I used to have this perception that being an author wasn't, necessarily, work. Writing is fun -- erego not a job. WRONG.

I figured this out somewhat after my first book saw publication and the world of, dum-dum-dum promotions became part of my life. So, website up, blogs somewhat active, presence scattered, newsletter out... Added that into my schedule.

Kids, it only gets worse!

This week, I had a deadline that I was in a rush to meet because the project was new for me and some of the elements are unfamiliar. Then it was 2 hours on the phone with my agent, discussing a multitude of things and options, one of which was a slight request for revisions on a previously submitted manuscript. Then, as my week of catch up and downtime is beginning to fade, I get edits back for a contracted manuscript.

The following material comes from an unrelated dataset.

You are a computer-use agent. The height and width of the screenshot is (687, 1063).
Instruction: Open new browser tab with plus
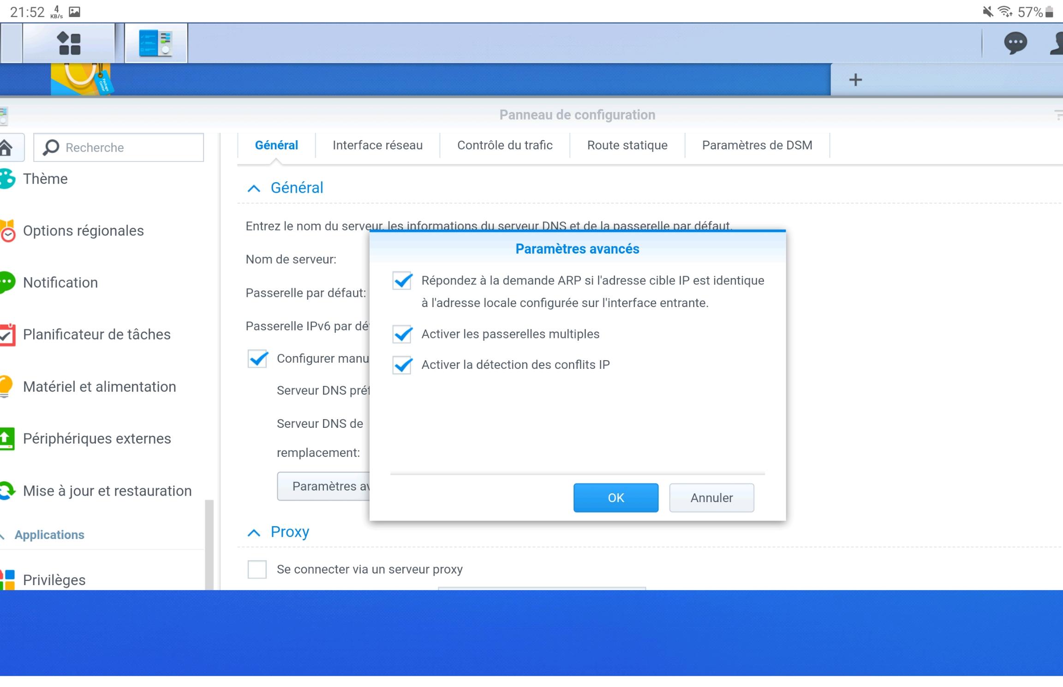(x=855, y=80)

In short, each day that passes, I learn more about the job of being an author. Promotions never fade. If there's nothing slated immediately, there's a need to keep back list material circulating. Add in the need to keep interest up about what's coming down the pipe -- promo work increases exponentially to the number of titles (at least at this point in my career).

The website is never current enough. The newsletter never feels engaging enough. Workshops to plan and propose. Chapter responsibilities which also increase with more available titles (and they should within reason).

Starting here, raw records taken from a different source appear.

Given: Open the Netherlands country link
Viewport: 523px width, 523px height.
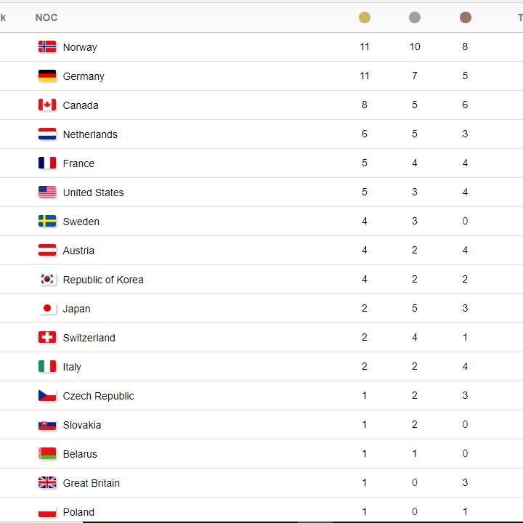Looking at the screenshot, I should [x=90, y=134].
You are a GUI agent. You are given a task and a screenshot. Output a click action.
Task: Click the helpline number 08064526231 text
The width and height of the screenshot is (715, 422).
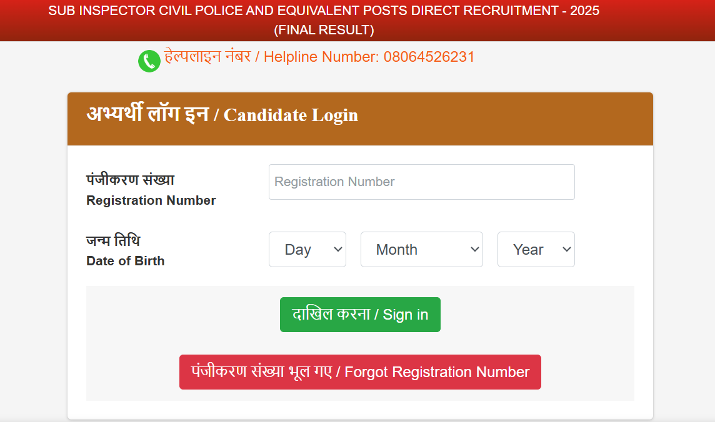click(429, 57)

There's a constant learning curve. My PAN membership went through, and now I'm learning more about what I should be doing, and what to expect as things unravel more. I tell ya -- if anyone ever tries to tell you being an author is a "cush job" -- please laugh in their face. It's seriously not. We do have the benefit of working from our homes -- but try and convince family and children that just because you're sitting in the living room at the computer, doesn't mean you can't get up to attend to their immediate needs or carry on a conversation.

So for anyone who's seeking publication, get a handle on this stuff now. Add it into your routine. Trust me, having it fall in your lap can make you topsy-turvy in ways you'd never imagine.

Those of you who've already mastered it -- big kudos from me!

And on that note -- what are your promotional tools?